Engineering firm Score Group, Peterhead's biggest private sector employer, is continuing to thrive under the paternalist aegis of executive chairman Charles Ritchie.
Last year, the firm created another 97 employee shareholders, took on 68 apprentices and opened offices in Aberdeen, London and Milan.
Score, a pipeline valve specialist servicing the oil and gas, aerospace and utility industries, has more than 500 employee shareholders, half of the entire workforce. Ritchie, the son of a Peterhead fisherman, founded the company 25 years ago and retains a controlling stake.
In the year to September 28, 2006, Score posted record pre-tax profits of £2.93m, a 10% rise on the previous year, while turnover increased by 23% to £83.2m. Staff numbers rose 7% to 983.
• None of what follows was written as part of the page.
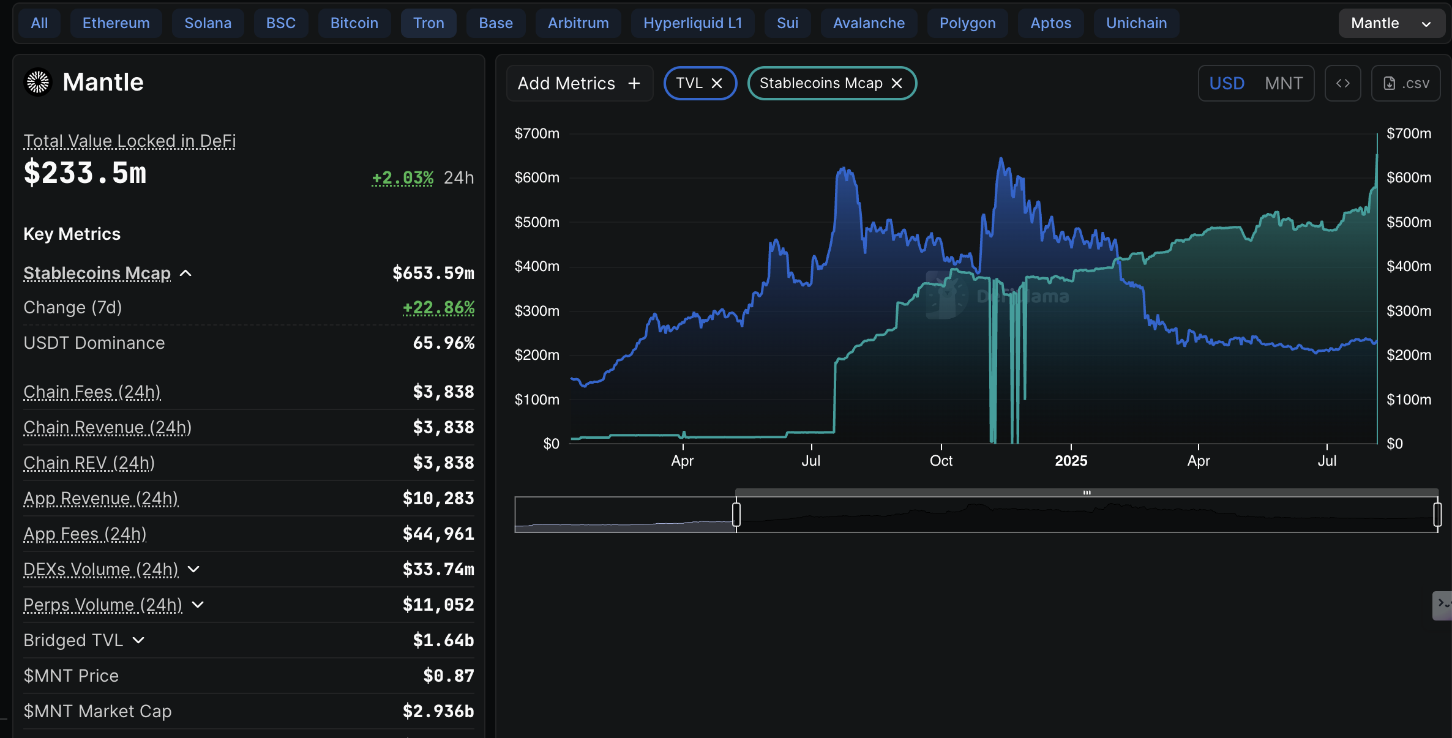Click the left time range slider handle
The height and width of the screenshot is (738, 1452).
(736, 515)

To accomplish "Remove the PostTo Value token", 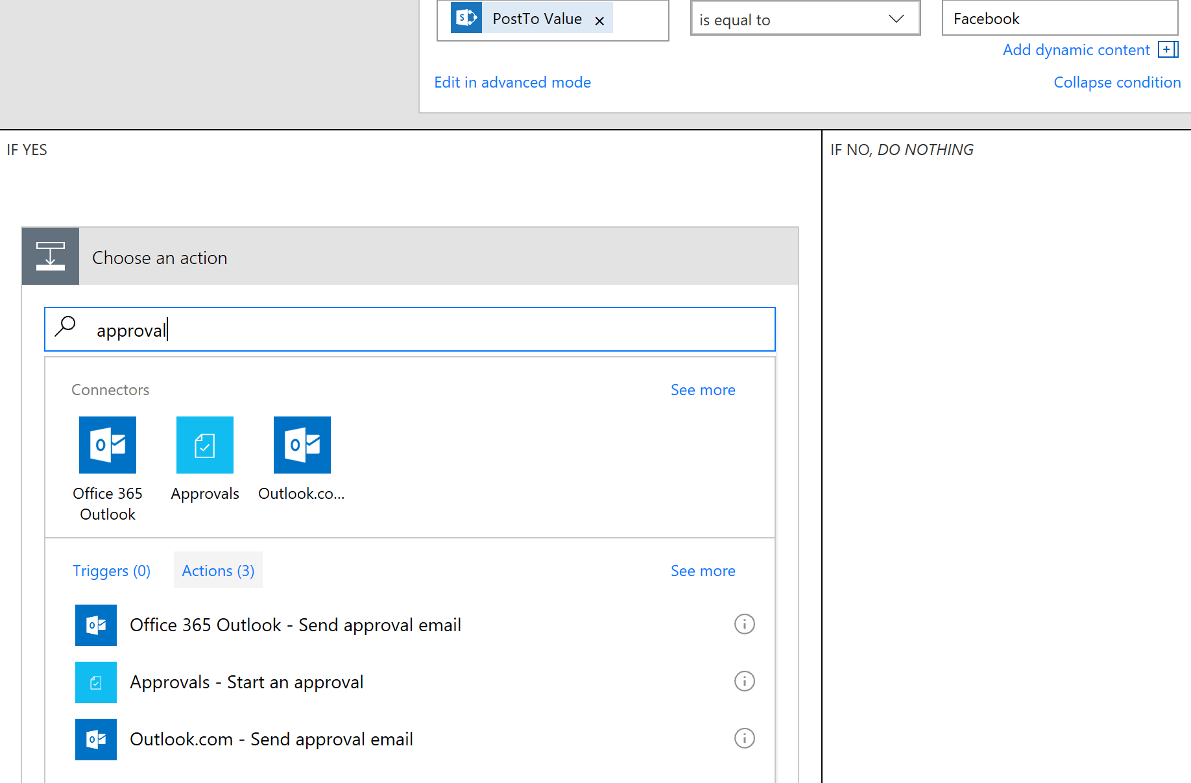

"The rate of change this year has accelerated over previous years and shows no sign of abating," Ritchie said in the annual report. "The petrochemical economy in which we operate is currently undergoing a boom and that greatly assists our performance. There are clouds on the horizon, one of which is local inflationary pressure on wage rates and material costs which are affecting the efficiencies of all the companies in the sector."
Score operates from more than 20 locations worldwide, generating 30% of its turnover outside the UK. Ritchie said the company enjoyed its best year in Scandinavia in 2006, while new Score offshoots have opened in Western Australia and Edmonton, Canada.
At home, the company acquired a Leeds instrumentation firm, Qualtec Control, to help it expand further in the chemical and power sectors. It has other UK operations at Cowdenbeath, Burnley and Daventry. One of Score's subsidiaries, Constant Systems, is a niche biotech involved in the design, development and manufacture of high-pressure cell disruption equipment.
That company, based in Northamptonshire, sold cell disruptor units to Harvard University last year and has made "major inroads" into the US, Ritchie said.